WORK REQUIRED | Rewrite all of the items below as a numbered list, skipping any blank lines. Leave the pictures out of your answer.

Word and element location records

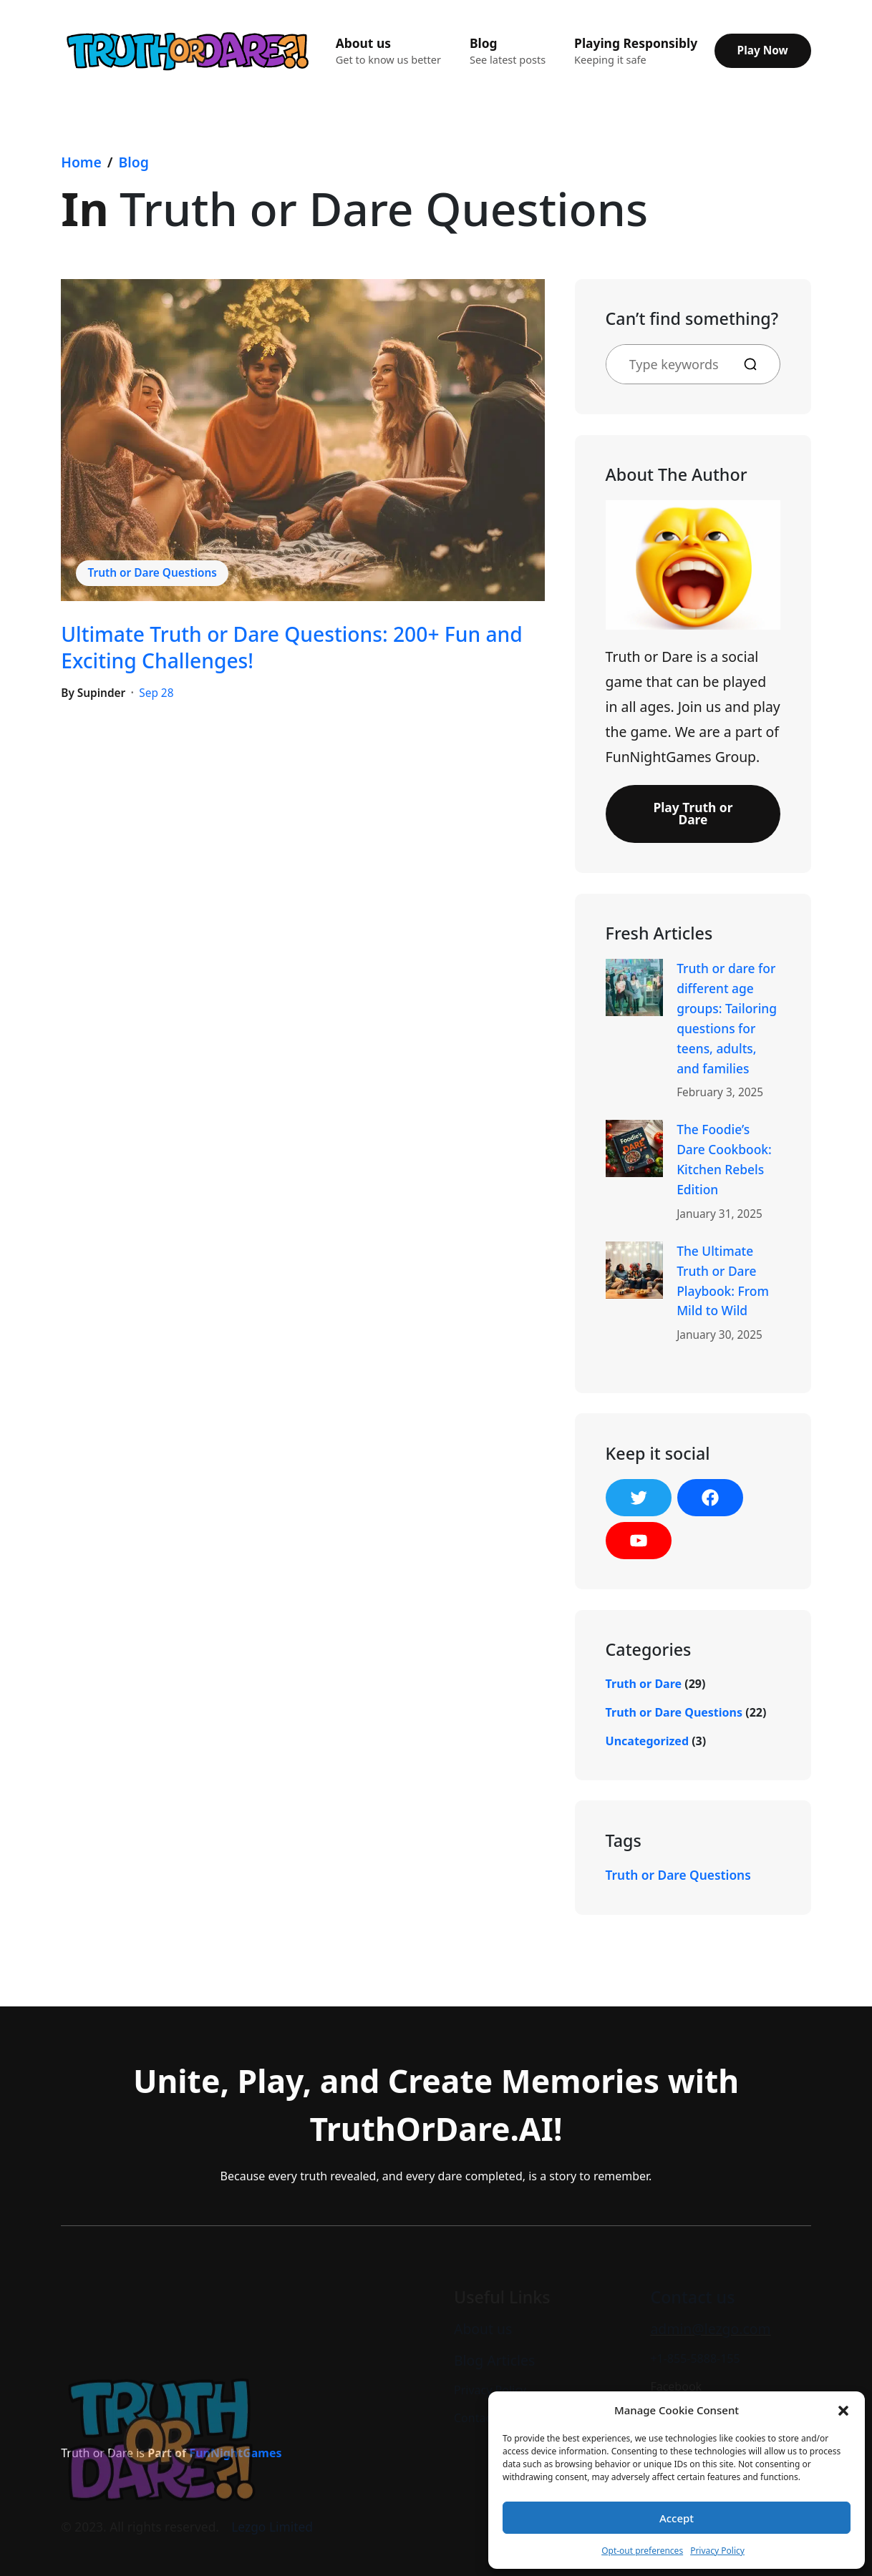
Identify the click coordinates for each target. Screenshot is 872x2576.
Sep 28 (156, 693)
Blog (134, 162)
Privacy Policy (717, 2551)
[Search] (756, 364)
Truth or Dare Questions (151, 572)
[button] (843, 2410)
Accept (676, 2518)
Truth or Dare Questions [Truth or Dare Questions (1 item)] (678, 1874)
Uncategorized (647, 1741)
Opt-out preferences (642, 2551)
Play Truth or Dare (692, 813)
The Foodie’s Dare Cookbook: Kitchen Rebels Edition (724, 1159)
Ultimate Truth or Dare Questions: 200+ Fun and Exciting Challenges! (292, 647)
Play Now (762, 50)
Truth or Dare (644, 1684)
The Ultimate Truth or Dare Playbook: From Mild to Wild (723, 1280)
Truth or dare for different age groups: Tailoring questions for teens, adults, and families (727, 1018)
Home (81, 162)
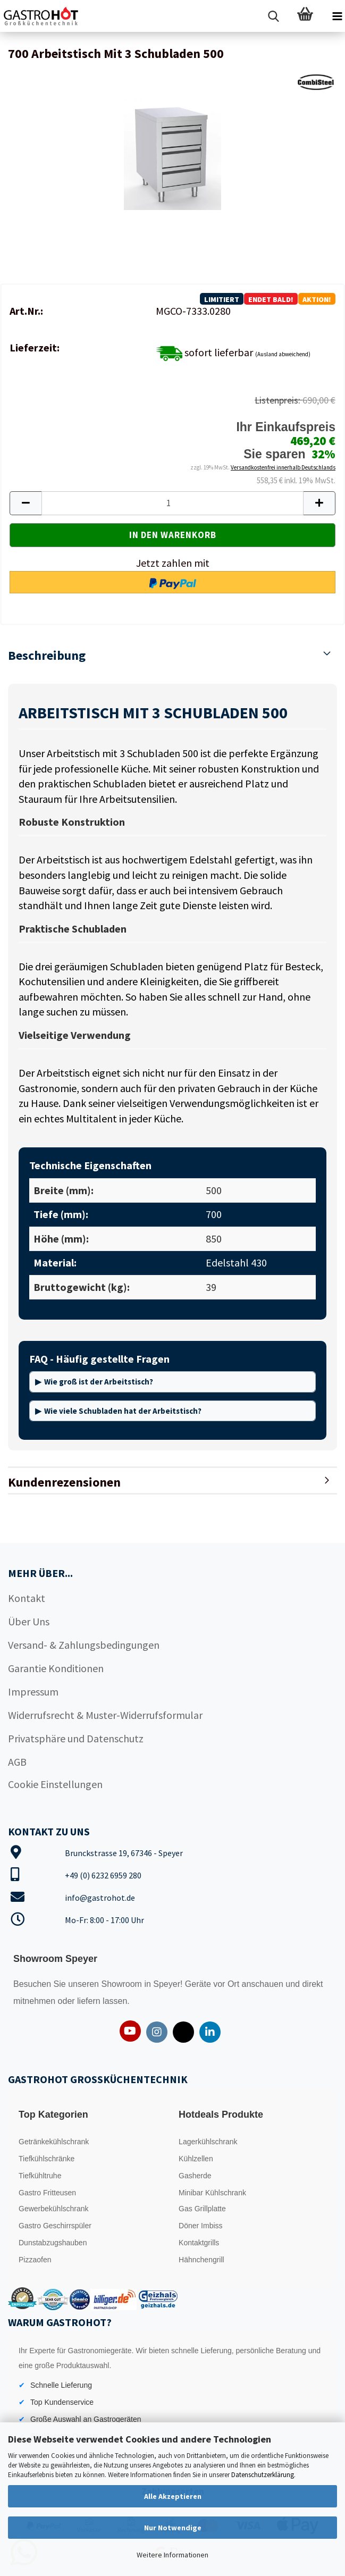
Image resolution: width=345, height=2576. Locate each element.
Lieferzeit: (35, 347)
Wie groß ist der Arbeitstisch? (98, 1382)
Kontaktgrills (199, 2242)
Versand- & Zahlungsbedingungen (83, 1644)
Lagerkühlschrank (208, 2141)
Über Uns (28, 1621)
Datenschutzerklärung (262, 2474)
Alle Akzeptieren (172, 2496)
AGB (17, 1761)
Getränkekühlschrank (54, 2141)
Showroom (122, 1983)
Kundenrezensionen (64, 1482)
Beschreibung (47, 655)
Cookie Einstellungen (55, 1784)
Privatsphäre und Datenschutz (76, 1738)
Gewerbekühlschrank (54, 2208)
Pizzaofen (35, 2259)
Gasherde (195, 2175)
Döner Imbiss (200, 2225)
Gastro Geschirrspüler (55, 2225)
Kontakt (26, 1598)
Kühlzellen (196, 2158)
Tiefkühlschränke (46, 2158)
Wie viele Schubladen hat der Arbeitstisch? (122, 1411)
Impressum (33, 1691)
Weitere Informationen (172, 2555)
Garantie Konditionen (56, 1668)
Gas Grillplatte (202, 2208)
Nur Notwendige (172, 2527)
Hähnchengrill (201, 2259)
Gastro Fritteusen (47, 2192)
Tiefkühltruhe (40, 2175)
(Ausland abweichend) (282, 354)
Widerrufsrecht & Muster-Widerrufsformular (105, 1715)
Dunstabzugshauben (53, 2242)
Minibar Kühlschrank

FULL ANSWER |
1. Identify the click coordinates for each target. Screenshot is 872x2576.
2. Sep 28 (156, 693)
3. Blog (134, 162)
4. Privacy Policy (717, 2551)
5. [Search] (756, 364)
6. Truth or Dare Questions (151, 572)
7. [button] (843, 2410)
8. Accept (676, 2518)
9. Truth or Dare Questions [Truth or Dare Questions (1 item)] (678, 1874)
10. Uncategorized (647, 1741)
11. Opt-out preferences (642, 2551)
12. Play Truth or Dare (692, 813)
13. The Foodie’s Dare Cookbook: Kitchen Rebels Edition (724, 1159)
14. Ultimate Truth or Dare Questions: 200+ Fun and Exciting Challenges! (292, 647)
15. Play Now (762, 50)
16. Truth or Dare (644, 1684)
17. The Ultimate Truth or Dare Playbook: From Mild to Wild (723, 1280)
18. Truth or dare for different age groups: Tailoring questions for teens, adults, and families (727, 1018)
19. Home (81, 162)
20. Image resolution: width=345, height=2576. Locate each element.
21. Lieferzeit: (35, 347)
22. Wie groß ist der Arbeitstisch? (98, 1382)
23. Kontaktgrills (199, 2242)
24. Versand- & Zahlungsbedingungen (83, 1644)
25. Lagerkühlschrank (208, 2141)
26. Über Uns (28, 1621)
27. Datenschutzerklärung (262, 2474)
28. Alle Akzeptieren (172, 2496)
29. AGB (17, 1761)
30. Getränkekühlschrank (54, 2141)
31. Showroom (122, 1983)
32. Kundenrezensionen (64, 1482)
33. Beschreibung (47, 655)
34. Cookie Einstellungen (55, 1784)
35. Privatsphäre und Datenschutz (76, 1738)
36. Gewerbekühlschrank (54, 2208)
37. Pizzaofen (35, 2259)
38. Gasherde (195, 2175)
39. Döner Imbiss (200, 2225)
40. Gastro Geschirrspüler (55, 2225)
41. Kontakt (26, 1598)
42. Kühlzellen (196, 2158)
43. Tiefkühlschränke (46, 2158)
44. Wie viele Schubladen hat der Arbeitstisch? (122, 1411)
45. Impressum (33, 1691)
46. Weitere Informationen (172, 2555)
47. Garantie Konditionen (56, 1668)
48. Gas Grillplatte (202, 2208)
49. Nur Notwendige (172, 2527)
50. Hähnchengrill (201, 2259)
51. Gastro Fritteusen (47, 2192)
52. Tiefkühltruhe (40, 2175)
53. (Ausland abweichend) (282, 354)
54. Widerrufsrecht & Muster-Widerrufsformular (105, 1715)
55. Dunstabzugshauben (53, 2242)
56. Minibar Kühlschrank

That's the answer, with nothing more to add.